Rewrite the entries below so that each "screenshot" becomes "screen image", leaving all other text as it is. Omit the pictures from your version.

--- begin Supplied records ---

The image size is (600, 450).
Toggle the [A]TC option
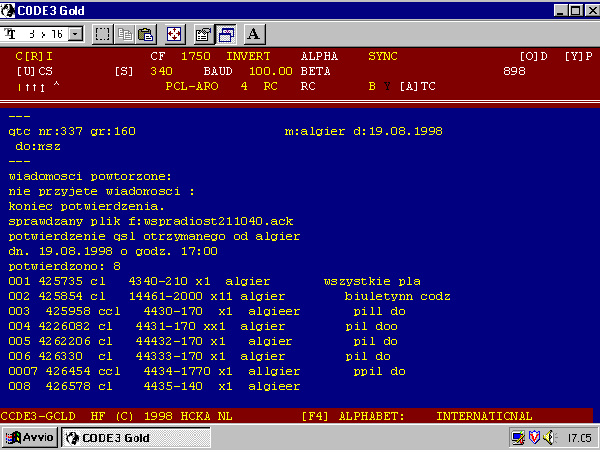click(x=417, y=86)
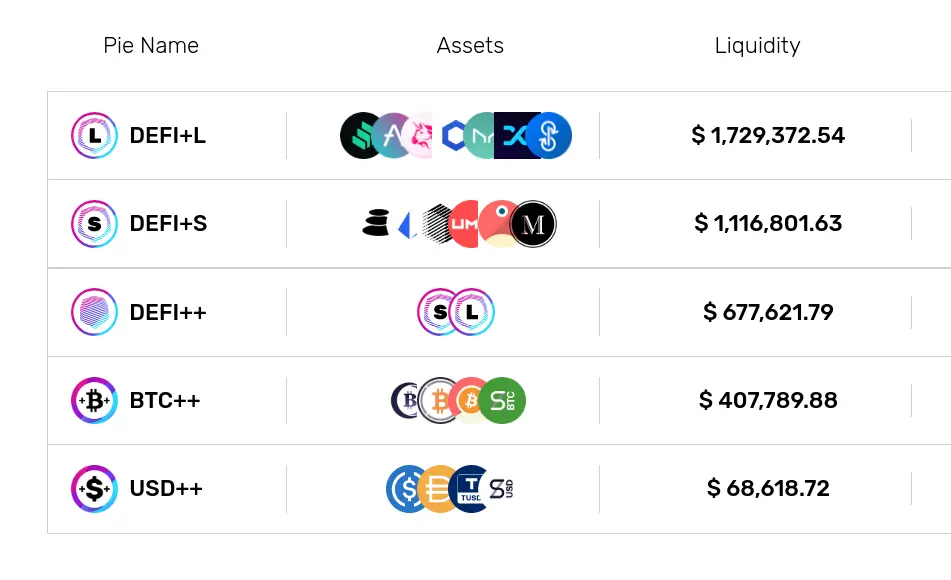Click the UMA red asset icon

[465, 224]
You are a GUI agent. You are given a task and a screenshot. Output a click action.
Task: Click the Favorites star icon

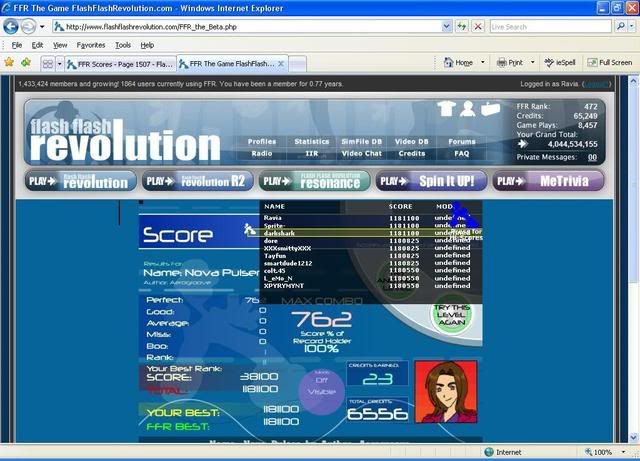point(10,62)
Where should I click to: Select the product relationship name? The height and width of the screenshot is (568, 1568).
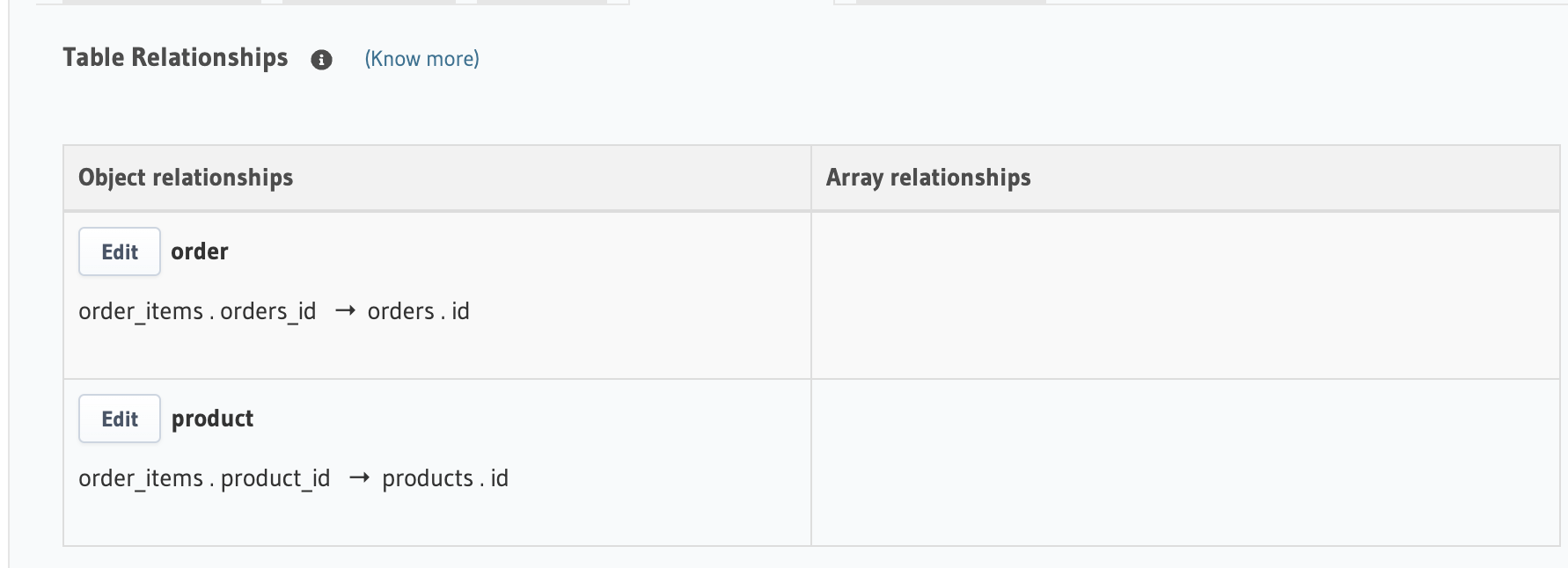pos(212,419)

--- end Supplied records ---

→ **Completed task**
The image size is (600, 450).
Toggle the [A]TC option
click(x=417, y=86)
Click the UMA red asset icon

[465, 224]
You are a GUI agent. You are given a task and a screen image. Output a click action.
Task: Click the Favorites star icon

point(10,62)
Where should I click to: Select the product relationship name? The height and width of the screen image is (568, 1568).
pos(212,419)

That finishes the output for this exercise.